Open hasibagen opened 2 years ago

hasibagen commented 2 years ago

Describe the bug

A clear and concise description of what the bug is. When mTRF-Toolbox is cross-validating discrete variables (e.g. Phonetic feature), Matlab reports an error that Matrix is close to singular or badly scaled. Is there any way to fix or improve this error? Does it have a big impact on the results?​

To Reproduce Steps to reproduce the behavior:

  1. mTRFcrossval
  2. Input data size and type [e.g. stim =9920x19 double array]
  3. Input data contains '...' [e.g. 0 ,1 ] sitm: load('./data/LalorNatSpeech/dataCND/dataStim.mat','stim'); phon_feat = stim.data{3,1};

TRFtutorial_examples.m.zip

I ran lines 1 to 456 of this tutorial document and it reports this error. I trained the encoding model with phoneme features on my own data and it also reports the same error.
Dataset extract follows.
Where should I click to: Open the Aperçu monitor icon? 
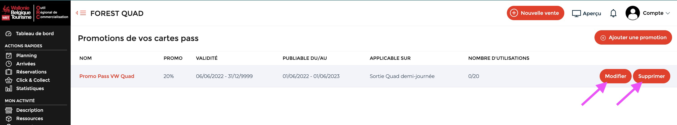[x=576, y=13]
Expected behavior A clear and concise description of what you expected to happen.

Screenshots Training/validating model

0/16 [ ] Warning: Matrix is close to singular or badly scaled. Results may be inaccurate. RCOND = 5.577082e-13.

In mTRFcrossval (line 242)

Desktop (please complete the following information):

alexisdmacintyre commented 2 years ago

I came here to log the same issue, with this warning message appearing whatever stimulus/response I use.

hasibagen commented 2 years ago

I came here to log the same issue, with this warning message appearing whatever stimulus/response I use.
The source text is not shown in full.